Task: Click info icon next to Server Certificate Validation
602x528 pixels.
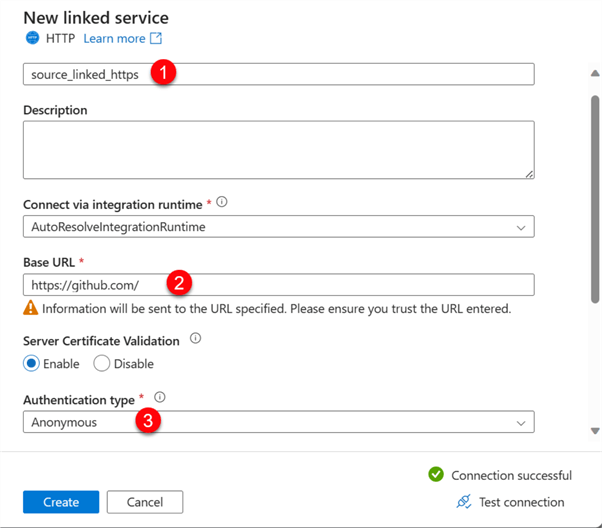Action: click(196, 339)
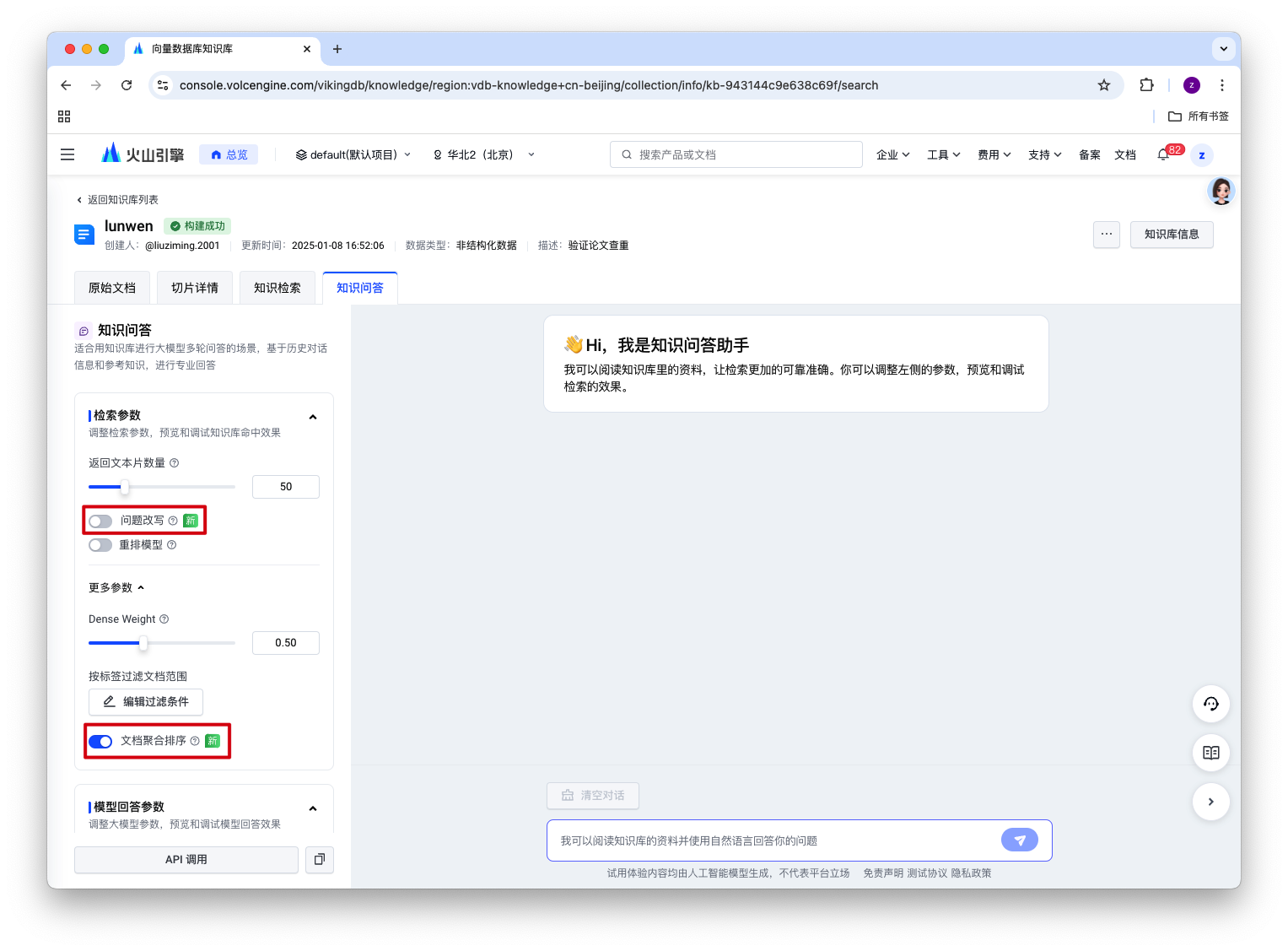Click help icon beside Dense Weight
This screenshot has width=1288, height=951.
point(164,619)
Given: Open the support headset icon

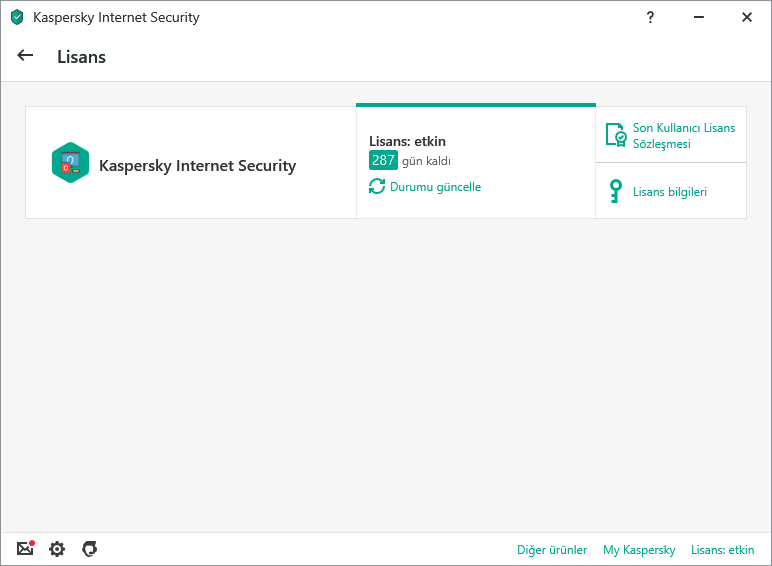Looking at the screenshot, I should tap(89, 548).
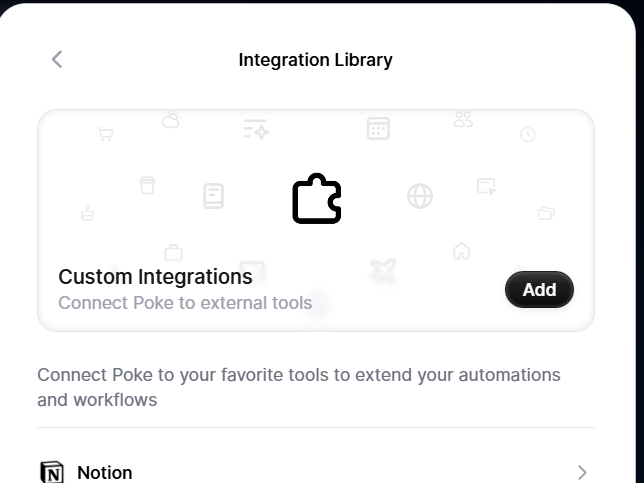The image size is (644, 483).
Task: Go back using the left chevron arrow
Action: [x=57, y=60]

********

* **PROBLEM REQUIREMENTS**: Exactly as written above, print every record, and keep the pictures out.

* **EXERCISE ANSWER**:
Task: Click info icon next to Server Certificate Validation
602x528 pixels.
Action: click(196, 339)
Click help icon beside Dense Weight
This screenshot has width=1288, height=951.
point(164,619)
Given: Open the support headset icon

Looking at the screenshot, I should tap(89, 548).
The image size is (644, 483).
Task: Go back using the left chevron arrow
Action: [x=57, y=60]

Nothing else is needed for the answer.